■ Exercise brief ■
In the entries below, find the lines that contain the word "Privacy" and copy them.

■ Records supplied ■
§ §
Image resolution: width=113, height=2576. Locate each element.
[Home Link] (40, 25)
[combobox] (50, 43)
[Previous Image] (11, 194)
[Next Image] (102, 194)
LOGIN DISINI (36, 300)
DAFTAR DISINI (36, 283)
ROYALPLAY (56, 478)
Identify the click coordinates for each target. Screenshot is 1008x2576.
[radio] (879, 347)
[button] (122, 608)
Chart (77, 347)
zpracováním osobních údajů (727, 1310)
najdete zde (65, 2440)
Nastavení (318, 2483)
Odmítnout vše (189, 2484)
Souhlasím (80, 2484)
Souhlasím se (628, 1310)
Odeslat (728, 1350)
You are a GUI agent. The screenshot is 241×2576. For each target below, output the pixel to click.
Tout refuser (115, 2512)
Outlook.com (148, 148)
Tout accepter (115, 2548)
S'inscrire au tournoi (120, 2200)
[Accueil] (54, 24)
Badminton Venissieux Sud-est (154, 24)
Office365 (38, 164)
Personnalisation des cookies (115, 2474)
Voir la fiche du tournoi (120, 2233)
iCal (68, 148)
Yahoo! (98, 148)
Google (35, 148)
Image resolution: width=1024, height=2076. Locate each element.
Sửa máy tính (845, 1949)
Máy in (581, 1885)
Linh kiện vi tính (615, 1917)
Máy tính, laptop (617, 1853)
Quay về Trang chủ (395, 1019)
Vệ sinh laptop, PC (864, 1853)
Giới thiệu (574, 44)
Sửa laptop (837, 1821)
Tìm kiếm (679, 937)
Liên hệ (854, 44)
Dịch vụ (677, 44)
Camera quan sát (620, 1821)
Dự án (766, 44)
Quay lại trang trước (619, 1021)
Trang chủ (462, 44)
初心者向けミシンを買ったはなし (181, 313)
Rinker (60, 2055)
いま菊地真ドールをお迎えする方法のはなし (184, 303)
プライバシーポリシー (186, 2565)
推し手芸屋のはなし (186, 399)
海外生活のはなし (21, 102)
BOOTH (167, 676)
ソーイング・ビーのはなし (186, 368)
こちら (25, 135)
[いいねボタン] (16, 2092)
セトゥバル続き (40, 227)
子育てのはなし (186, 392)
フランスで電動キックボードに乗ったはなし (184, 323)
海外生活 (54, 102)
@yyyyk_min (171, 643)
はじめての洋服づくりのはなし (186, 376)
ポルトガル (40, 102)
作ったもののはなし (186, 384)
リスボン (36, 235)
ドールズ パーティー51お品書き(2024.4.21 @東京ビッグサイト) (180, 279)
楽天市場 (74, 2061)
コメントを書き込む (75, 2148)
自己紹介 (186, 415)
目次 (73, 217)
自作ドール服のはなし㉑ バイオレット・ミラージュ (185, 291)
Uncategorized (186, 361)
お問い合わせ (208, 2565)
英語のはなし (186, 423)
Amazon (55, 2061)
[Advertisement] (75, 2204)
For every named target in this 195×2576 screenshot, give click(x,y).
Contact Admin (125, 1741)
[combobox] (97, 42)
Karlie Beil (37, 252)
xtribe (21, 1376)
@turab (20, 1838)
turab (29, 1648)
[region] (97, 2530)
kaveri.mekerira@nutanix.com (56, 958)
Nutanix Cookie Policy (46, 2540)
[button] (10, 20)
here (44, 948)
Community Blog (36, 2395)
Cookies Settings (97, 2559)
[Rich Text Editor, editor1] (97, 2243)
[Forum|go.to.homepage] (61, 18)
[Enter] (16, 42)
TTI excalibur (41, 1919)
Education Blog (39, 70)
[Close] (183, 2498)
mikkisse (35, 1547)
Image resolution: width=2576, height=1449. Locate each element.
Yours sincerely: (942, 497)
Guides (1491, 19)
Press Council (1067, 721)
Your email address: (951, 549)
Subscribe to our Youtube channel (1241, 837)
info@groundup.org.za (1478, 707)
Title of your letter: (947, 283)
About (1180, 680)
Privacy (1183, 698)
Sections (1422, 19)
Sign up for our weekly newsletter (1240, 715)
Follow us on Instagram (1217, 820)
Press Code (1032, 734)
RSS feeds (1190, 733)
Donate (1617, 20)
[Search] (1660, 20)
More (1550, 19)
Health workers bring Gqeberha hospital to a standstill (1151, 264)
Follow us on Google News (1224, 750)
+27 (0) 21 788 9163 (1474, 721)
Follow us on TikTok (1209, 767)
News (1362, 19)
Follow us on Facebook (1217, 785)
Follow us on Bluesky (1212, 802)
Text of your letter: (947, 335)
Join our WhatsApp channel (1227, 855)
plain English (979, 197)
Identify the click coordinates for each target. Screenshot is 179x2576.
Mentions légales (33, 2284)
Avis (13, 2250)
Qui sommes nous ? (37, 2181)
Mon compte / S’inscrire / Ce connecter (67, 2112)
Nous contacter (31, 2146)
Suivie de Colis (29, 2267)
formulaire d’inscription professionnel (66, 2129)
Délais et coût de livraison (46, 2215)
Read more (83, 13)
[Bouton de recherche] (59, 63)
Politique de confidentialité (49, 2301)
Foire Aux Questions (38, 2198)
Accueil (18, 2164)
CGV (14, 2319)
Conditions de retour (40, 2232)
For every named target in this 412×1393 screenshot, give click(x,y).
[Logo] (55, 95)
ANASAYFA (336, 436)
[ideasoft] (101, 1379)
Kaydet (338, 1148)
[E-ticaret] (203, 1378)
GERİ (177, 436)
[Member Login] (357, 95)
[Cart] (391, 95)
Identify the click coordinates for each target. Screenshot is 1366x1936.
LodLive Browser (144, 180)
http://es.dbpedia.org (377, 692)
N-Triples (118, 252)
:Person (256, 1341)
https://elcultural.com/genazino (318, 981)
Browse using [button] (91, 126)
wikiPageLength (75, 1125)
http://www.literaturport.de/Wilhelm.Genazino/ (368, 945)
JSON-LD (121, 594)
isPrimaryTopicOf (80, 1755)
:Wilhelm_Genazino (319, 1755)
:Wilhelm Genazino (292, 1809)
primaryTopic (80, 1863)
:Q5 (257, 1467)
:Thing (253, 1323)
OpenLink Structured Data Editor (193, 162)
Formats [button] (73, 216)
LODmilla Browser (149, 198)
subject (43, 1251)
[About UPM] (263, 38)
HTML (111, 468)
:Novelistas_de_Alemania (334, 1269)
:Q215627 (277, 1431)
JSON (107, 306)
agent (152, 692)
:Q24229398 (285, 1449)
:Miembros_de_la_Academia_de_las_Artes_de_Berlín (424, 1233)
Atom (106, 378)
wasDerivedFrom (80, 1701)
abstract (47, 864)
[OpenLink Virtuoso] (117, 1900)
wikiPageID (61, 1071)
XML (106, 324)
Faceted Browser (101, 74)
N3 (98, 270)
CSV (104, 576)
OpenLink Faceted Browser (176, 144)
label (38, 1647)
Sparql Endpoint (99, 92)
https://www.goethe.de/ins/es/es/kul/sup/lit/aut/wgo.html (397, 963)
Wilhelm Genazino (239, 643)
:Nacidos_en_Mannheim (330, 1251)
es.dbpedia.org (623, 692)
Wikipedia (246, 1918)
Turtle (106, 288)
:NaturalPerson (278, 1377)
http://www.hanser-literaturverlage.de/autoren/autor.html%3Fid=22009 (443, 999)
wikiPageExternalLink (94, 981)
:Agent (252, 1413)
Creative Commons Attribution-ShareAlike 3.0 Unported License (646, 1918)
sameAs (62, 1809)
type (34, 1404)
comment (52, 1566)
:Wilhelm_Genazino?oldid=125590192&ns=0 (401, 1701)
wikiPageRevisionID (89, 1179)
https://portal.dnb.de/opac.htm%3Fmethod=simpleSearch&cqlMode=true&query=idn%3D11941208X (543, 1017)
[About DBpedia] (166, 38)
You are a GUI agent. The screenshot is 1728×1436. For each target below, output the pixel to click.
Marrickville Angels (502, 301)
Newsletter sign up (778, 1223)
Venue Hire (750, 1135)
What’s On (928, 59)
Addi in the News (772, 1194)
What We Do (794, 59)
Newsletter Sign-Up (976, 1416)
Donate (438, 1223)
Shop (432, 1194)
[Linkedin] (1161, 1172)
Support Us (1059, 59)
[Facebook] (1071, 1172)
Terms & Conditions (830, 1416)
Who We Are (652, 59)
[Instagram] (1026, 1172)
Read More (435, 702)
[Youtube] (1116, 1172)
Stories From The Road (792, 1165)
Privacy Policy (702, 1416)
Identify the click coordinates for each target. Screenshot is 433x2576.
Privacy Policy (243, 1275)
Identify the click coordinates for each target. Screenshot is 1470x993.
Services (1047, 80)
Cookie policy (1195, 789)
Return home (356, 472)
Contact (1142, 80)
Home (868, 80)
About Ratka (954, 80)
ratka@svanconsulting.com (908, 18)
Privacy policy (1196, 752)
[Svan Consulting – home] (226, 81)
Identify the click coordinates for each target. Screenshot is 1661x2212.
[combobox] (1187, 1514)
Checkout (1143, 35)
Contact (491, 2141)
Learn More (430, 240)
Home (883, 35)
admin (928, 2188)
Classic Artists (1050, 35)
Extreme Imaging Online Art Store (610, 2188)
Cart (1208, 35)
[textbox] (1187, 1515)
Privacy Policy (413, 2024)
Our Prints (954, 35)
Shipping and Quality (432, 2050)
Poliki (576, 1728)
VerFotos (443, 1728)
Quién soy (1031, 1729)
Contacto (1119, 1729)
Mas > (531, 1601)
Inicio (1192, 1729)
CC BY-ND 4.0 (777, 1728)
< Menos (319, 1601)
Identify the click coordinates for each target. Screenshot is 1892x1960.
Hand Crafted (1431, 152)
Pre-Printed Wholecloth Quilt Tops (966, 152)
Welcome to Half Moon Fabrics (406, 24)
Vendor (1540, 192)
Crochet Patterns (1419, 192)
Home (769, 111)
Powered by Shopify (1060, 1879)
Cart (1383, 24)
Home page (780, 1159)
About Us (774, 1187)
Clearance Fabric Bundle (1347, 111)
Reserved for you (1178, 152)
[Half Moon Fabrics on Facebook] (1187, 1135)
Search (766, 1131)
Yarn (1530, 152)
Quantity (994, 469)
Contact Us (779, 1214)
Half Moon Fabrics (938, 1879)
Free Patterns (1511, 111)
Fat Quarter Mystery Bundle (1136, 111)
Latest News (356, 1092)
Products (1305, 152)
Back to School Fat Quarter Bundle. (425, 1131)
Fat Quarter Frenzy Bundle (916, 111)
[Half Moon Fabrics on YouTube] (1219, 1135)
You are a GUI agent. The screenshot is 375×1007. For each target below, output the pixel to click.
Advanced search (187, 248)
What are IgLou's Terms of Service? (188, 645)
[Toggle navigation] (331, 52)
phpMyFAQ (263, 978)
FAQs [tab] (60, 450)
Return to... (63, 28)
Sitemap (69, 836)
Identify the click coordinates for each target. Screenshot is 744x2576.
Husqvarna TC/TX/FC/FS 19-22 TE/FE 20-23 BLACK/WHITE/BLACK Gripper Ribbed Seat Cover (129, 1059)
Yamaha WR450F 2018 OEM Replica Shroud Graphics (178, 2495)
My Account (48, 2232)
§ §
■ Response to the exercise ■
Privacy (1183, 698)
Privacy Policy (702, 1416)
Privacy Policy (243, 1275)
Privacy policy (1196, 752)
Privacy Policy (413, 2024)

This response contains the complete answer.